Entries taken from a collection
▶

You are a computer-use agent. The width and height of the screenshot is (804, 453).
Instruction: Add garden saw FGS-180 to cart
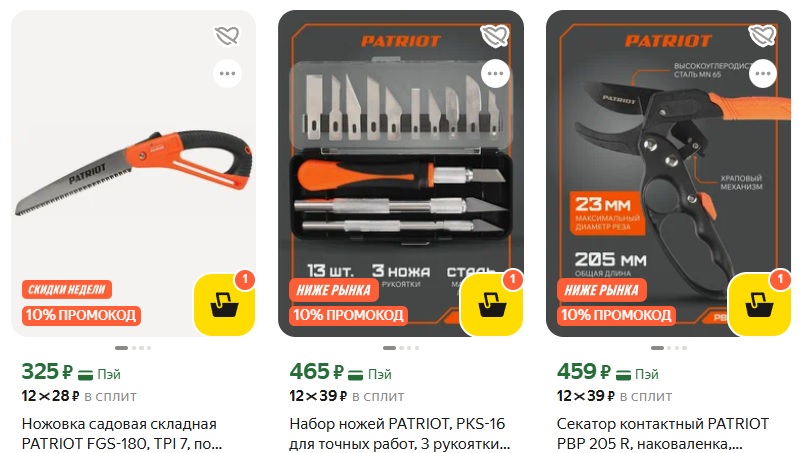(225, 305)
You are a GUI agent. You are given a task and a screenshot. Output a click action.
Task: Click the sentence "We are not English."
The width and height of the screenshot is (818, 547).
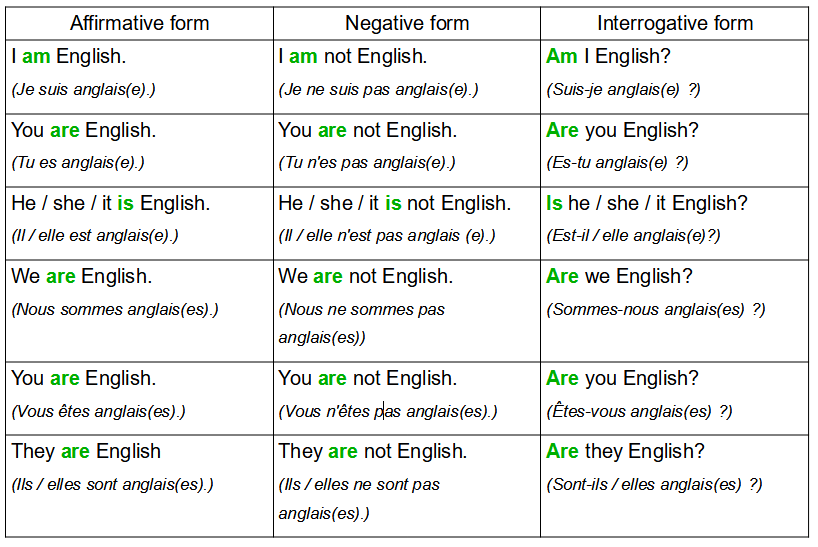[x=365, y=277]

◀

Task instructions >> Nothing but the records, restated word for word and stripped of images, belongs in the answer.

Written response >>
You are a computer-use agent. The width and height of the screenshot is (804, 453).
Instruction: Add garden saw FGS-180 to cart
(225, 305)
You are a GUI agent. You are given a task and a screenshot. Output a click action.
Task: Click the sentence "We are not English."
The width and height of the screenshot is (818, 547).
[x=365, y=277]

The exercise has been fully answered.